* _Recorded data_:
--*--
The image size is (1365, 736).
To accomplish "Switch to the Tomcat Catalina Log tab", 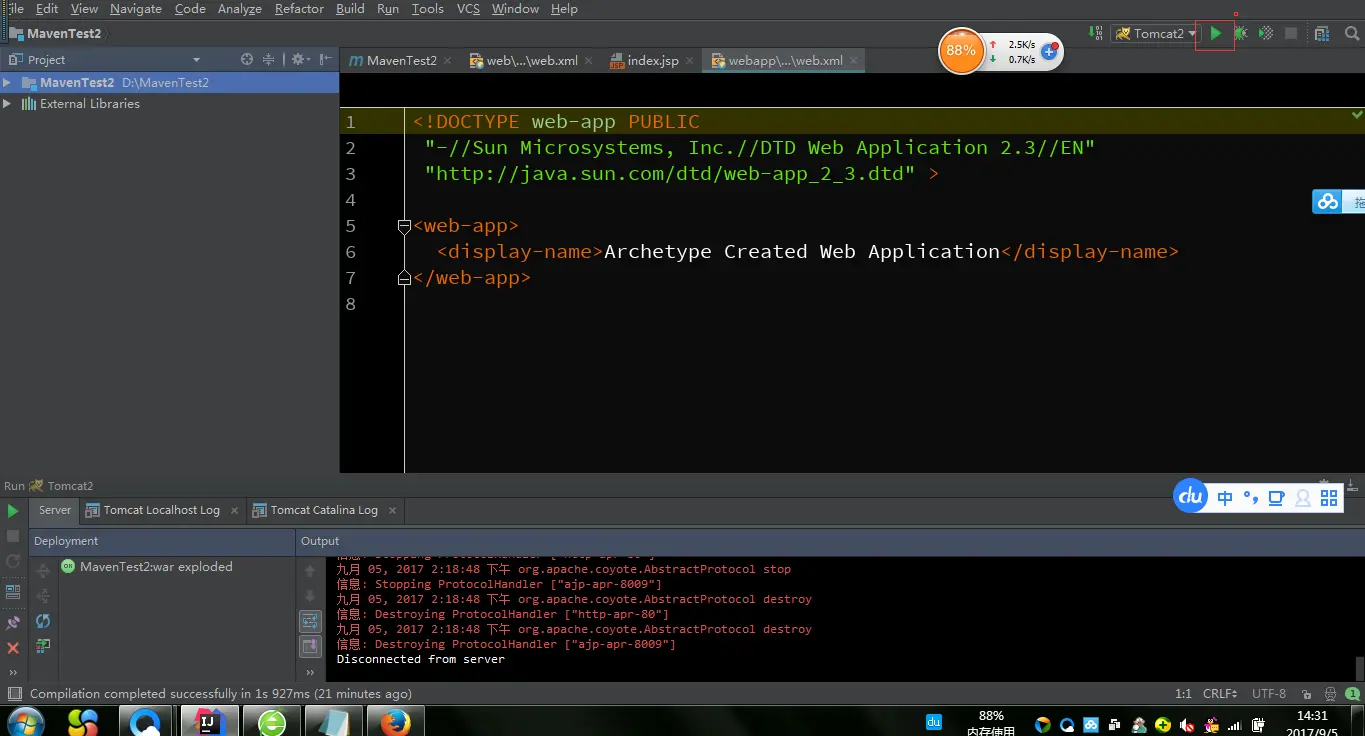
--*--
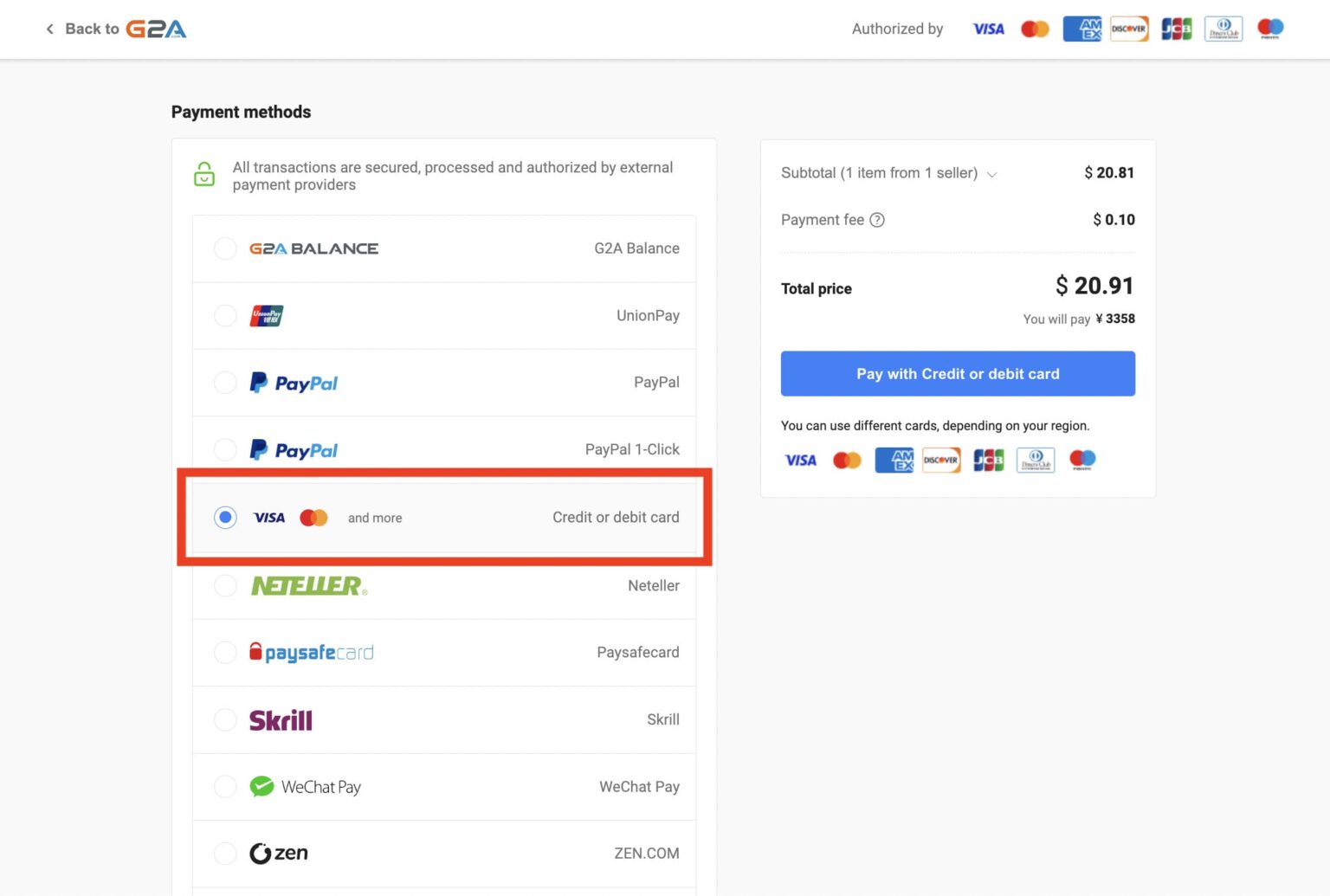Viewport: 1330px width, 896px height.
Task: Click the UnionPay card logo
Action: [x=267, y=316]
--*--
* _Exercise description_: The data above holds the lines to copy: start at the one with "The image size is (1365, 736).", stop at the one with "to the Tomcat", include both, copy them exactly without pictures, and copy nothing else.

* _Answer space_:
The image size is (1365, 736).
To accomplish "Switch to the Tomcat Catalina Log tab", 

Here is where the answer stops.